Data from the MSME Samadhaan portal estimates that the total outstanding payments to MSMEs in India as of April 2024 exceeded Rs 20.7 thousand crore. This problem of delayed payments and prolonged payment cycles can pose significant challenges for MSMEs like-

  • Disrupted cash flow leading to a cash crunch and making it difficult for MSMEs to cover operational costs, pay employees, and invest in growth.
  • Limited access to working capital resulting in stifled growth potential.
  • Increased borrowing costs due to an inclination towards expensive short-term loans.
  • Strained relationships with suppliers and partners that negatively impact future collaborations.

The issues escalate particularly during the festive season when they have the opportunity to maximize their sales and growth. While short-term loans are an effective way for small enterprises to address these issues and leverage peak season sales, their success also hinges on how efficiently they manage their overall capital. 

This is where having an effective cash flow management strategy supports businesses and enables MSMEs to invest in growth.

  1. Streamlining Accounts Receivable and Payable

The festive season often leads to delayed payments for MSMEs. Thus, managing receivables and payables is necessary for business continuity. This can be done by managing credit terms, negotiating favorable payment schedules and payment options. 
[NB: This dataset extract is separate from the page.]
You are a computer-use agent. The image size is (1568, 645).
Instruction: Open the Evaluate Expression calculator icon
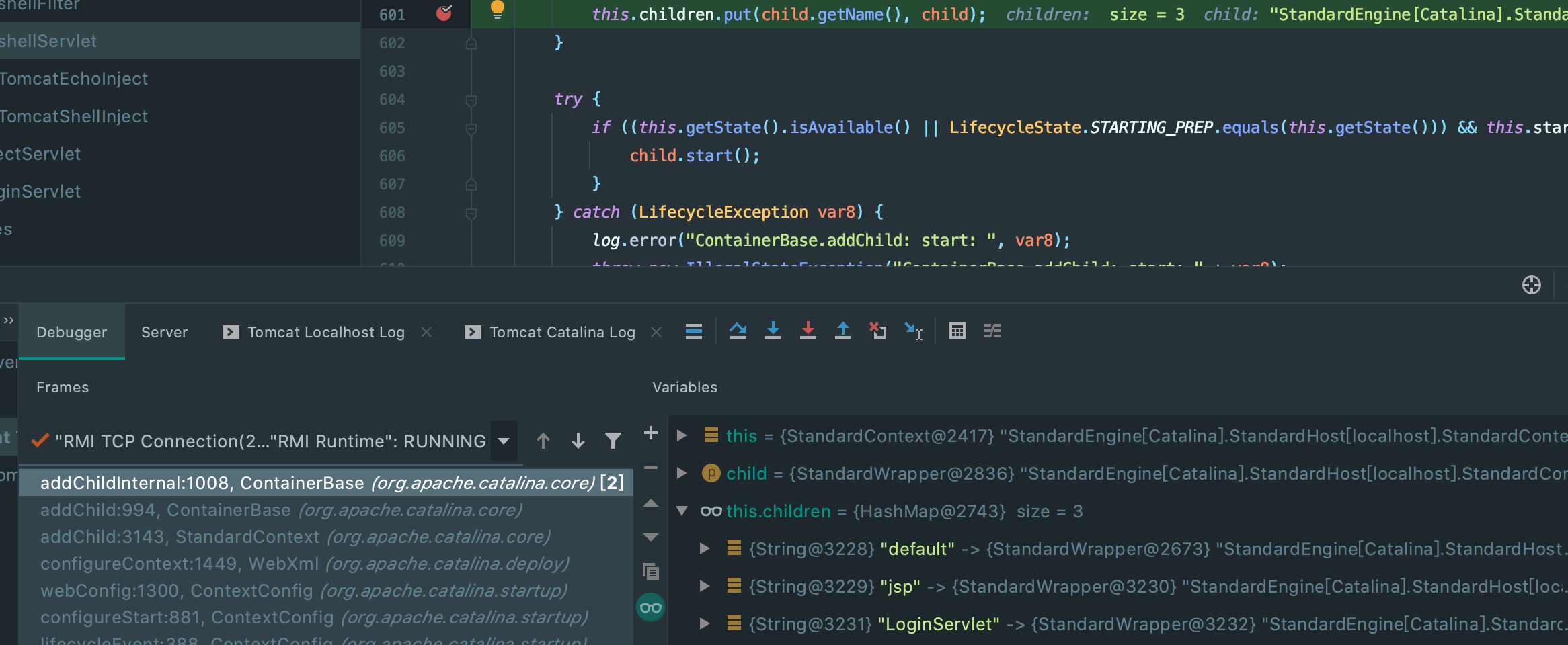tap(957, 331)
  1. Optimizing Inventory Management

MSMEs can correctly predict demand by examining past sales, industry trends, and seasonal patterns. By doing this, they prevent both overstocking and understocking. This also reduces disruptions and ensures smooth operations, thereby ensuring that capital is not deployed unnecessarily.
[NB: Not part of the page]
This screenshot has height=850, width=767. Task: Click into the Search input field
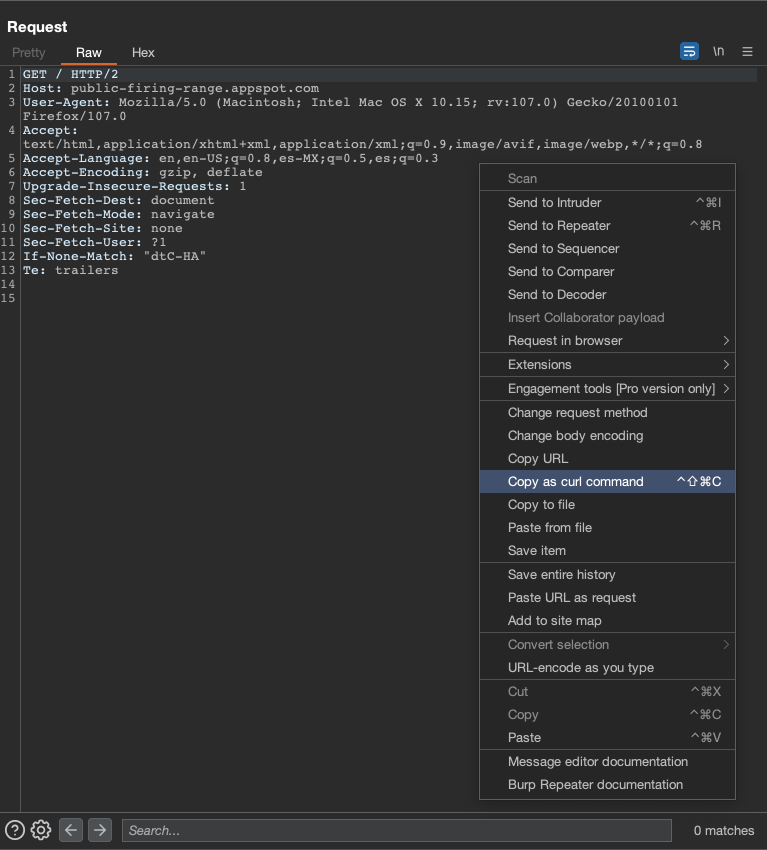pyautogui.click(x=396, y=830)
  1. Setting Prices for Maximum Profit

Adopting a dynamic pricing mechanism is a good approach to staying on par with the competition and also impacts overall sales. Customers are attracted to discounts and promotions, and charging more for items that are in demand can also increase profits. By using flash sales or bundle discounts, MSMEs can make the most of customer spending patterns.

  1. Strategic Festive Season Expenses

During festive seasons, MSMEs need to utilize resources smartly. This means investing in targeted marketing, staffing, inventory replenishment, efficient logistics, and memorable in-store experiences. Businesses can drive sales, enhance customer experience, and maintain financial stability by prioritizing these key expenses. 
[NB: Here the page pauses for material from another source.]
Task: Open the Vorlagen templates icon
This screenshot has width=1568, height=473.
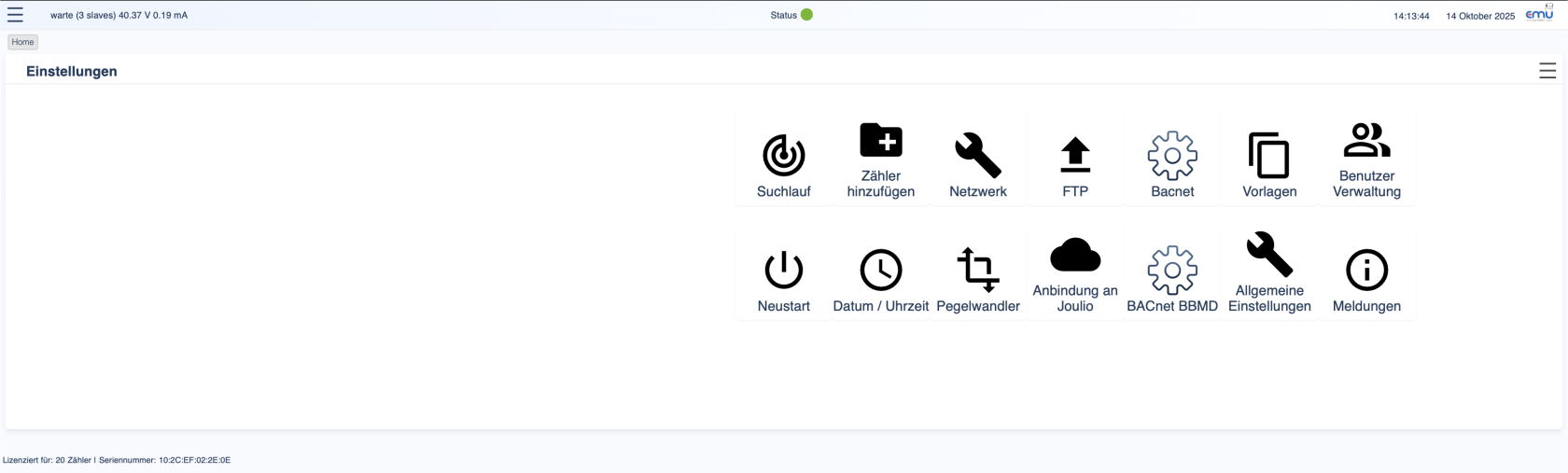Action: point(1269,156)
  1. Align Business Loans with Their Purpose

Effective cashflow management requires aligning business loans with specific business needs. For instance, , for purchasing machinery, it would be ideal to opt for a machinery and equipment loan that would not even block the funds and rather help you scale at the right speed and costs. 

6. Build an Emergency Fund

Having an emergency fund lets MSMEs cover payment delays and other unexpected expenses, thus keeping the business steady during the festival rush. Businesses can be financially prepared if they regularly review and update the contingency fund based on their needs. Since the festival season is unpredictable, MSMEs can manage even if there’s a sudden dip in cash flow without interrupting operations.

7. Invest in Corporate Bonds and Fixed Deposits

Financial instruments like corporate bonds and fixed deposits (FDs) can be highly beneficial for MSMEs in managing cash flow. Corporate bonds offer a steady income stream through interest payments, providing liquidity and financial stability. They are also tradable in the secondary market, allowing MSMEs to access funds when needed.

On the other hand, FDs offer assured returns with minimal risk, making them a reliable option for surplus funds. FDs can also be used as collateral for loans, providing an additional source of liquidity without disrupting the business’s cash flow.

Last but not least, it’s imperative to Monitor Cash Flow Regularly

MSMEs should regularly track income, expenses, and incoming and outgoing payments to identify potential gaps to cater to new demands. This way, they can make informed decisions and adjust their strategies accordingly. Furthermore, use of proper accounting software can simplify monitoring and maintaining cash flow and also help for audit purposes.